Nos últimos anos, o Gaeco deflagrou outras duas operações para coibir organizações criminosas ligadas a facções. Em um caso, o objetivo da quadrilha era faturar com jogos de azar; e no outro, com o tráfico de drogas.

A Operação Crotalos, deflagrada em setembro de 2020, tinha como principal alvo um soldado da Polícia Militar do Ceará (PMCE) suspeito de liderar uma organização criminosa, ligada a uma facção, que atuava no tráfico de drogas em Cascavel, na Região Metropolitana de Fortaleza (RMF). O agente de segurança tinha o apoio de familiares, como a companheira e o irmão, para vender drogas e cometer torturas, segundo o Gaeco.

Já a Operação Bet, deflagrada em dezembro de 2020, cumpriu mandados de prisão contra 8 policiais militares (sendo dois oficiais - tenentes - e seis praças - soldados e cabos), suspeitos de receberem propina para acobertarem o funcionamento de bingos e casas de jogos ilegais em Fortaleza.

Segundo Adriano Saraiva, os processos criminais gerados pelas duas operações estão em fase final e devem ser julgados pela Justiça Estadual nos próximos meses.

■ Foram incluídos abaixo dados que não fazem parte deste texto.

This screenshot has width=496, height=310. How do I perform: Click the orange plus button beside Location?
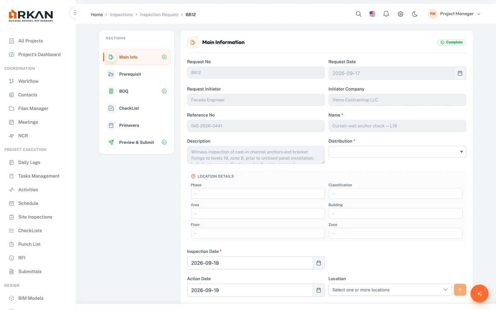(460, 290)
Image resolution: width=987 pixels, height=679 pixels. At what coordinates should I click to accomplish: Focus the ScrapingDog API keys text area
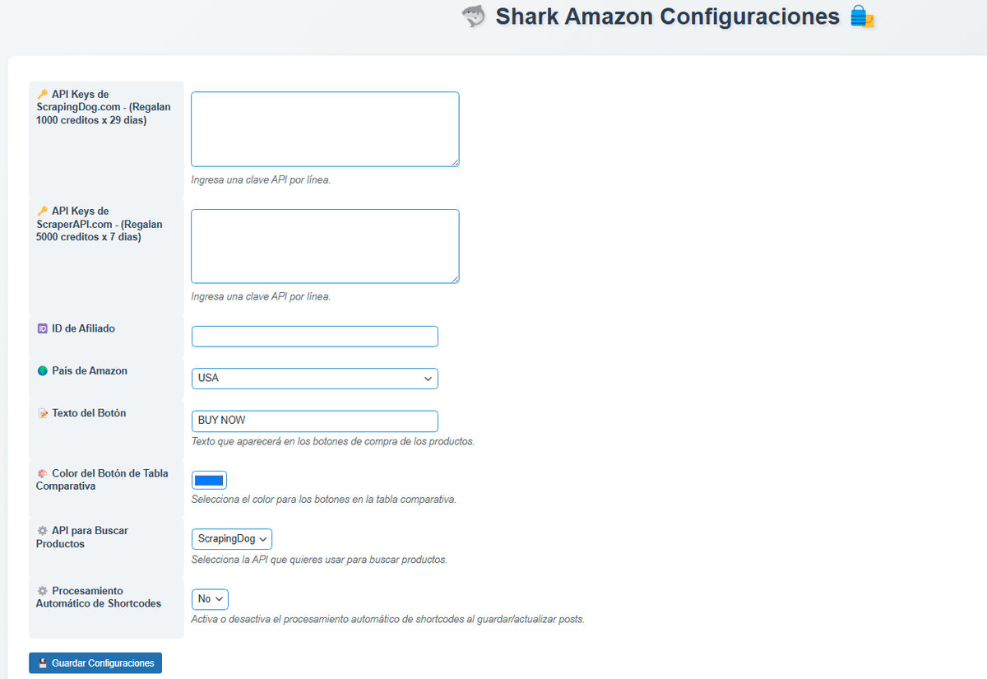[325, 129]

Esquema criminoso formado dentro de delegacia

Policiais civis, que pertenciam à Divisão de Combate ao Tráfico de Drogas (DCTD), também entraram no alvo do Gaeco, após serem investigados pela Polícia Federal (PF) na Operação Veredas Sombria - que tinha como vítima um homem de nacionalidade portuguesa. 

Ao descobrirem extorsões contra outras pessoas, além de outros crimes (como corrupção e tortura), os promotores de Justiça deflagraram a Operação Game Over, em setembro de 2021.

Nós descobrimos um esquema criminoso de delegados, juntamente com policiais, informantes e traficantes. A base de muita torturas e extorsões, eles cometiam crimes visando o lucro financeiro e flexibilizar prisões. Esse processo ainda está na fase inicial, estamos aguardando o início da instrução processual."